(DATASET EXCERPTS begins)
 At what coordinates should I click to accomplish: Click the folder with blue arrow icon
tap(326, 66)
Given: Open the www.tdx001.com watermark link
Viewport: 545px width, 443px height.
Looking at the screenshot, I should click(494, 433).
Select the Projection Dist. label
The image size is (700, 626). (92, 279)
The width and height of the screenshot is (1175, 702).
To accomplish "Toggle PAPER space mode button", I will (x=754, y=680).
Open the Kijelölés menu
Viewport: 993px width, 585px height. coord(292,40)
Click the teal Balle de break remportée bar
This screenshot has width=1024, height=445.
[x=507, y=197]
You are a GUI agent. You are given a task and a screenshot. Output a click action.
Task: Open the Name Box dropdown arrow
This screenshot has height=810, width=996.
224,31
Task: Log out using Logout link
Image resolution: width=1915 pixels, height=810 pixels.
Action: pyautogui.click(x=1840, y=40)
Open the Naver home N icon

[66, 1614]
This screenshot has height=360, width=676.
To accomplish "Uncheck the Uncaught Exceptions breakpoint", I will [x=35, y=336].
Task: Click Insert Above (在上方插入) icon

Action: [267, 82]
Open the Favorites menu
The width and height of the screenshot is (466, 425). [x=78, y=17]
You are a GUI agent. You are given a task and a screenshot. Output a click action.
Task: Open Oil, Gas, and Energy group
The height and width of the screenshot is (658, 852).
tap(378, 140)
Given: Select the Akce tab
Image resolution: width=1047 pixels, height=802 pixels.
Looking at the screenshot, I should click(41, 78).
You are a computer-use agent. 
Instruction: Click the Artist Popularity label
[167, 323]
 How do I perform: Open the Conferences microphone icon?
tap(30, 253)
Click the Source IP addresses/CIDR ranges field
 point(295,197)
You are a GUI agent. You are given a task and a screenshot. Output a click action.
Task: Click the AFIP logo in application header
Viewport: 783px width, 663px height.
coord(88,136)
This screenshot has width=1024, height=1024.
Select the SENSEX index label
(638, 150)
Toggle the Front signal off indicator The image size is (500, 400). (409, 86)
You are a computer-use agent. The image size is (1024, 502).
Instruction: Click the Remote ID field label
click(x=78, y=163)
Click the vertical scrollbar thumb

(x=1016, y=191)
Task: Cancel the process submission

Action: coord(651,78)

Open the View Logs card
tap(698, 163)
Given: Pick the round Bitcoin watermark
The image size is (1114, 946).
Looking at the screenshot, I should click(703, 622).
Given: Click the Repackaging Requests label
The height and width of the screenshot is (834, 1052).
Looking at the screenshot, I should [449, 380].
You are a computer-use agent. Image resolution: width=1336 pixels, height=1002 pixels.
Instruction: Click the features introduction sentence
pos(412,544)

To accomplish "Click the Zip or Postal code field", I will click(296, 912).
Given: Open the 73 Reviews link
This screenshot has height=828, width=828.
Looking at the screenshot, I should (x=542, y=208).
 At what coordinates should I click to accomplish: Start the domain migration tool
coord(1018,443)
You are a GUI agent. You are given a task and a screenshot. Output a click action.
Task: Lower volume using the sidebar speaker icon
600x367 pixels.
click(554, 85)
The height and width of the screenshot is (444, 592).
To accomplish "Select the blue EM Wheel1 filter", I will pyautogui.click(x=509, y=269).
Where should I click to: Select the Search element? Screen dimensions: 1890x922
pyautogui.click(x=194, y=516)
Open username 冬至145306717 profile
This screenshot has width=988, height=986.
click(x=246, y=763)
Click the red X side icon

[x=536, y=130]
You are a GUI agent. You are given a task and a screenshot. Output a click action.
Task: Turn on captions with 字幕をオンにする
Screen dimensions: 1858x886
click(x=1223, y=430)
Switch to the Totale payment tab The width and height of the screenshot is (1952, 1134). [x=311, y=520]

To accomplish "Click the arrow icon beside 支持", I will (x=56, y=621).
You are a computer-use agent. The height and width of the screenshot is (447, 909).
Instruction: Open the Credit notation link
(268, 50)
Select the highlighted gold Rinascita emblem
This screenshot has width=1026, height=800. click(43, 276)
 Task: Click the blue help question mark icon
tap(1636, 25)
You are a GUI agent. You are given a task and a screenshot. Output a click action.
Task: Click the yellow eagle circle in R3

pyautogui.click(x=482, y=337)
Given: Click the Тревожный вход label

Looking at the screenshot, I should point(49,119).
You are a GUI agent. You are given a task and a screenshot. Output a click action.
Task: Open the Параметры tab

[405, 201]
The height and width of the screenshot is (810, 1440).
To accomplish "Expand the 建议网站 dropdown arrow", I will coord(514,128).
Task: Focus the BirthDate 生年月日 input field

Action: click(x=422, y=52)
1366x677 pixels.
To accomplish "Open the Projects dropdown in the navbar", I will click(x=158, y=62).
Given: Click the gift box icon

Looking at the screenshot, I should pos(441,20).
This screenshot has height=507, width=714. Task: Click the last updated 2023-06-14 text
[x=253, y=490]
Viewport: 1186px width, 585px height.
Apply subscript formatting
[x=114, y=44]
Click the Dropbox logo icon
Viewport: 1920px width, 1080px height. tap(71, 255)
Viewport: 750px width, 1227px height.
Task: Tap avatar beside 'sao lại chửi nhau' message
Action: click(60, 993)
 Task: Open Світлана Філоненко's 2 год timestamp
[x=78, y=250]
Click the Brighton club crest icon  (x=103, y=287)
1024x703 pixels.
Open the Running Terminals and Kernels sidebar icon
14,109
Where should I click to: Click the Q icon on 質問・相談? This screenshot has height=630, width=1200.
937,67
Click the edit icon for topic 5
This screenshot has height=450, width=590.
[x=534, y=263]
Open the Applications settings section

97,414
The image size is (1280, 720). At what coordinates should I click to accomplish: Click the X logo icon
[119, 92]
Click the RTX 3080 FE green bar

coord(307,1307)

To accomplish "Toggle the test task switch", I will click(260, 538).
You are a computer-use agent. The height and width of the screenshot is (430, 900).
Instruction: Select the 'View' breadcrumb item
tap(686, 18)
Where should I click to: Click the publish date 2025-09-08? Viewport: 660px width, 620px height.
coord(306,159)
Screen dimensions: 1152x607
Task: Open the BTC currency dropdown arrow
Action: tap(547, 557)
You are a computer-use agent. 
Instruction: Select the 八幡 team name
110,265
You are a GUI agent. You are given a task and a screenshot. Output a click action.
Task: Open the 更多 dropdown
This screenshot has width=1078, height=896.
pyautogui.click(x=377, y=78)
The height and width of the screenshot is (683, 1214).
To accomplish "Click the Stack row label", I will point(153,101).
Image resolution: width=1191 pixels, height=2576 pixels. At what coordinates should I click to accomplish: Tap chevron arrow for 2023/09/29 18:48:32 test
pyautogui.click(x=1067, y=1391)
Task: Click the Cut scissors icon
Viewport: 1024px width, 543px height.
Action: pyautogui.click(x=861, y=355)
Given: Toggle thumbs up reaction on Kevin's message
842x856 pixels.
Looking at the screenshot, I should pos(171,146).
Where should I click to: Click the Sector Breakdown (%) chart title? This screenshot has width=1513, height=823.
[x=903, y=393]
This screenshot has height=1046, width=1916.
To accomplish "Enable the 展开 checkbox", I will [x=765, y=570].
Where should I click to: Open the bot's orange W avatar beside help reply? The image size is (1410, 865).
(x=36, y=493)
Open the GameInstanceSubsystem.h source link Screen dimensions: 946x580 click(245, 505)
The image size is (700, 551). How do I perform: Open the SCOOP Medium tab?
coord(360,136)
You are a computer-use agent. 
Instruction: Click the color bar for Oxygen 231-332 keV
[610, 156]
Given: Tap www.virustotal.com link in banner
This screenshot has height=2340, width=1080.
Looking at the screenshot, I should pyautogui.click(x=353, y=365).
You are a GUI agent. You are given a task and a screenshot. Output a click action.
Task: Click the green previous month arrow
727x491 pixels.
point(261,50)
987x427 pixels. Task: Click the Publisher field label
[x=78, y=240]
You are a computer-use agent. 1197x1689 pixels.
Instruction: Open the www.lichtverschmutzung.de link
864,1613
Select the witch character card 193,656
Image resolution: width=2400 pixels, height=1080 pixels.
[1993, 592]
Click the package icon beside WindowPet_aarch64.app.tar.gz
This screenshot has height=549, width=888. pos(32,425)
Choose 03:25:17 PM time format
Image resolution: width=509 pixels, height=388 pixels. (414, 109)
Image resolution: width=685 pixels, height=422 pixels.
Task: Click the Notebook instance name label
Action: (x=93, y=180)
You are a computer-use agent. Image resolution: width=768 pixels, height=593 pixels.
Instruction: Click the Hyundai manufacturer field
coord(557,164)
(DATASET EXCERPTS ends)
PROBLEM DESCRIPTION: Tally the lines in the records above that contain the string "will" and report only the tally.

SOLUTION BELOW: 10